Yo considero profundamente al presidente Santos ante esta coyuntura. Él no podía sencillamente salir a aceptar la peligrosa eventualidad de que nos obliguen a entregarle otro gran pedazo de nuestro territorio a Nicaragua. Eso no lo entendería ni lo aceptaría ningún colombiano.

Pero su encrucijada es aún mayor: la Corte de La Haya es un órgano judicial de la ONU, y al tiempo que anunciamos que no volveremos a comparecer ante aquella, le estamos pidiendo al Consejo de Seguridad de la misma ONU que nos verifique la tregua bilateral con las Farc. ¿Cómo reconocerle autoridad en unas cosas y en otras no?

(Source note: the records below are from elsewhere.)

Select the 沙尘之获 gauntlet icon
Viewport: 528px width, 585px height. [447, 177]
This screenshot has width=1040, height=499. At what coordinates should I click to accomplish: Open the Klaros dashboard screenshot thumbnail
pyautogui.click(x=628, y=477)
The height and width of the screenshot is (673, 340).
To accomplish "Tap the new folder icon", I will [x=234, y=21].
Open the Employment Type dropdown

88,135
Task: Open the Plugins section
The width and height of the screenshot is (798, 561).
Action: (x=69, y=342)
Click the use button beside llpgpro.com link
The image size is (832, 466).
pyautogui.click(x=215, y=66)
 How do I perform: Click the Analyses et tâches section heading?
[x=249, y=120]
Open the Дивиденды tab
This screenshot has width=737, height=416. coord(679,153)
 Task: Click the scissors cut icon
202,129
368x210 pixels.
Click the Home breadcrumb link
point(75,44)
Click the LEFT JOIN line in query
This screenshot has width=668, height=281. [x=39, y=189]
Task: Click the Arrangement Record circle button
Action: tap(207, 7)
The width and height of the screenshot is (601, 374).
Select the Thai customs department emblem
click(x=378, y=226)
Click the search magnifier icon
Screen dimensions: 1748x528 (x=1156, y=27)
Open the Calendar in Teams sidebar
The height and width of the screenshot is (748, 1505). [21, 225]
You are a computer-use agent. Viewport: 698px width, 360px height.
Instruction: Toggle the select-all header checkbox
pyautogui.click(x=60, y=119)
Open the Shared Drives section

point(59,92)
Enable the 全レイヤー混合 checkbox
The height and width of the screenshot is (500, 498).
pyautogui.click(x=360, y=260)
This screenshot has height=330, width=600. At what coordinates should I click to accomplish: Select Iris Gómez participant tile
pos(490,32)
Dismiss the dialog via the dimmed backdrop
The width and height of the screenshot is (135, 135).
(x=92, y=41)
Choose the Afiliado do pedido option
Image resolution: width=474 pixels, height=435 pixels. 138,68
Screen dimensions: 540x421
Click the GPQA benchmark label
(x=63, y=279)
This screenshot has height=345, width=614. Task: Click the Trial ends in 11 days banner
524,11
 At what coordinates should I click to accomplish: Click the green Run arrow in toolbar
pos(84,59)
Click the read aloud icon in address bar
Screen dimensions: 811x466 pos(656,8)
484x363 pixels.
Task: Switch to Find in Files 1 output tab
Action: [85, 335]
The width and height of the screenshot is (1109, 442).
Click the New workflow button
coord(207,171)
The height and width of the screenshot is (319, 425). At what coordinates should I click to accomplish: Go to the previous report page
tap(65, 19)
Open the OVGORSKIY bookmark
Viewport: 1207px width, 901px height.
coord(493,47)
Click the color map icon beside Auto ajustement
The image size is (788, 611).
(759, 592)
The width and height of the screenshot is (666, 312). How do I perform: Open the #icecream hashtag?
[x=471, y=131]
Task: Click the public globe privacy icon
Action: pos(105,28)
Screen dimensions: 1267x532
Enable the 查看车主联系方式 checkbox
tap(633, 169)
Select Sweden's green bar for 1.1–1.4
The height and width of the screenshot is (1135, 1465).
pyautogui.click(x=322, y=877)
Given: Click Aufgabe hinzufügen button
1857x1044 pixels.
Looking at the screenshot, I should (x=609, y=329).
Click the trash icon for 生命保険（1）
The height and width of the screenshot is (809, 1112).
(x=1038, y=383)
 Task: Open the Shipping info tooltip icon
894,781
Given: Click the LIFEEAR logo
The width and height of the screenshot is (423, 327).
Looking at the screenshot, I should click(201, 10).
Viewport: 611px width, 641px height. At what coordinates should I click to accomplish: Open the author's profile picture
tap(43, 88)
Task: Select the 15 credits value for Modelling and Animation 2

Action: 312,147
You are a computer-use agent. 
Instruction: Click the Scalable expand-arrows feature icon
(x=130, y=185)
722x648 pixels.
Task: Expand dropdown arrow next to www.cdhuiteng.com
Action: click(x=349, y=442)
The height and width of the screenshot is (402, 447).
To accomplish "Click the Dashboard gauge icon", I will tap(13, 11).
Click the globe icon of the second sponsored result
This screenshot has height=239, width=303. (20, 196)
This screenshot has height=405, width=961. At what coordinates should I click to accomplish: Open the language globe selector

Como sea, los colombianos rodeamos al Presidente: no cederemos ni un pedazo de territorio más. Quedan muchos otros ámbitos internacionales para defender la integridad territorial de Colombia, pero para eso habría que cambiarle a la Canciller su plan de vuelo.

Entre tanto... Increíble que Lula da Silva tenga que recurrir a las marrullas para defenderse de sus acusaciones de corrupción.